Chris Deerin was a “devout Catholic, altar boy.. (who) wanted to be a priest”. That’s nice. Sadly (or fortunately, whichever side you’re on), he is devout no more. He recounts losing his faith in the Daily Mail (that is, the event/course/discovery of losing his Roman Catholic faith is recounted in the Daily Mail; not that he lost his faith in the Daily Mail [which he may well have done, but probably not while it’s bunging him £500 to write such readable nuggets of entertaining biography]).

Incremental faithlessness aside, he tweeted a rather provocative summary of a residual inclination: “I’m not sure I believe in God, but I’ll take Francis over Dawkins any day”. In his article, he explains:

The welcome given to Pope Francis in the US over the past few days has been inspiring. He is a remarkable Pontiff, in many ways exactly what Catholics need. Humble, generous, thoughtful, hands-on and transparently ordinary, he is the closest the faith has come to finding accommodation with the irreversible liberalism of much of modern life. The two must, after all, find a way to co-exist.

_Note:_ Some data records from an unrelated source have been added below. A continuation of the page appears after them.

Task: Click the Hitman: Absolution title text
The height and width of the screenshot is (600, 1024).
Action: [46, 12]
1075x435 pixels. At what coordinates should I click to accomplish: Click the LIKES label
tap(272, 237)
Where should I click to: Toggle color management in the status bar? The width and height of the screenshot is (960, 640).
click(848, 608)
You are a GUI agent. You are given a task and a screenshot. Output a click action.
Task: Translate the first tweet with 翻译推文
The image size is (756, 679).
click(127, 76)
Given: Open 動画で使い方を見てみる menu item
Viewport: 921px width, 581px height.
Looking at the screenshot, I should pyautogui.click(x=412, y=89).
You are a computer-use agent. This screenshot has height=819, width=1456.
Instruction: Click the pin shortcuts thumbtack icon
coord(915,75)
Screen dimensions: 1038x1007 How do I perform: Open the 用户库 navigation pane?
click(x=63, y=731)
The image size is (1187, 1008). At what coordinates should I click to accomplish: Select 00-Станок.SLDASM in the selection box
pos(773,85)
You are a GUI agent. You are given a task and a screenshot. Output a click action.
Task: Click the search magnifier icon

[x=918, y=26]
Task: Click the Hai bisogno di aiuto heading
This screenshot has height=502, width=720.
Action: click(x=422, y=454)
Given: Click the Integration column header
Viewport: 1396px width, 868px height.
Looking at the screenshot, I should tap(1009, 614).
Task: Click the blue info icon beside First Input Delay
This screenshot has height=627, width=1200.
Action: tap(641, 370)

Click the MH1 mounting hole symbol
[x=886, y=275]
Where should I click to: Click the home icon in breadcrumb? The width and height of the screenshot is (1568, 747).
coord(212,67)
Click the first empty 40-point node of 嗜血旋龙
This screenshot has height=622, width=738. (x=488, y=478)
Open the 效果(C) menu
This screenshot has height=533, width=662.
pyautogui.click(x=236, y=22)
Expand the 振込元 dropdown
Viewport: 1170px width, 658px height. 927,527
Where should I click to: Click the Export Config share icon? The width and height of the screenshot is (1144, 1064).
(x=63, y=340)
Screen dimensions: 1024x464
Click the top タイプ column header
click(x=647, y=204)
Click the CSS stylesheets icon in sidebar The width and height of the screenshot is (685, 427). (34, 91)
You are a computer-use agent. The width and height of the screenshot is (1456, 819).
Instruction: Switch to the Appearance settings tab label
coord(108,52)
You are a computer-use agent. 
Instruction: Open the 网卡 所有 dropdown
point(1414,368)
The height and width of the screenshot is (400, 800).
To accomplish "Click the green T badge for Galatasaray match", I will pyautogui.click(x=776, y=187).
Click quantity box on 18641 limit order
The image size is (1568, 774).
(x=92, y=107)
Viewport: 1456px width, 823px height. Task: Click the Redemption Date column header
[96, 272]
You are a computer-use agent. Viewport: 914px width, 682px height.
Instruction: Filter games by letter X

By showing a gentler, more tolerant face to the world, the Pope creates space to be heard in areas where his voice is needed.

..Contrast the warmth in this message with the witterings of the famous Professor Richard Dawkins, who has set himself up as a sort of anti-pope, a preening, pompous padre of poppycock. Atheism’s best-known cheerleader is a Pooterish figure whose Twitter account is a treasure trove of small-minded self-obsession and lack of self-awareness.

Having sipped the water of life and then waded through the material existentialism of modernity, Deerin affirms: “The Gospel according to Richard ain’t exactly an inspiring read”, principally because Deerin finds Dawkins “po-faced and prissy and driven by a comical self-righteousness”. He expounds a latent agnosticism:

In the end, this is what pushes me back towards religion in ways I admit are probably not entirely logical or even explicable. Of the priests I have known in my lifetime, most have admitted to doubts about their faith. Most have had dark nights of the soul. Some I suspect didn’t really believe any more.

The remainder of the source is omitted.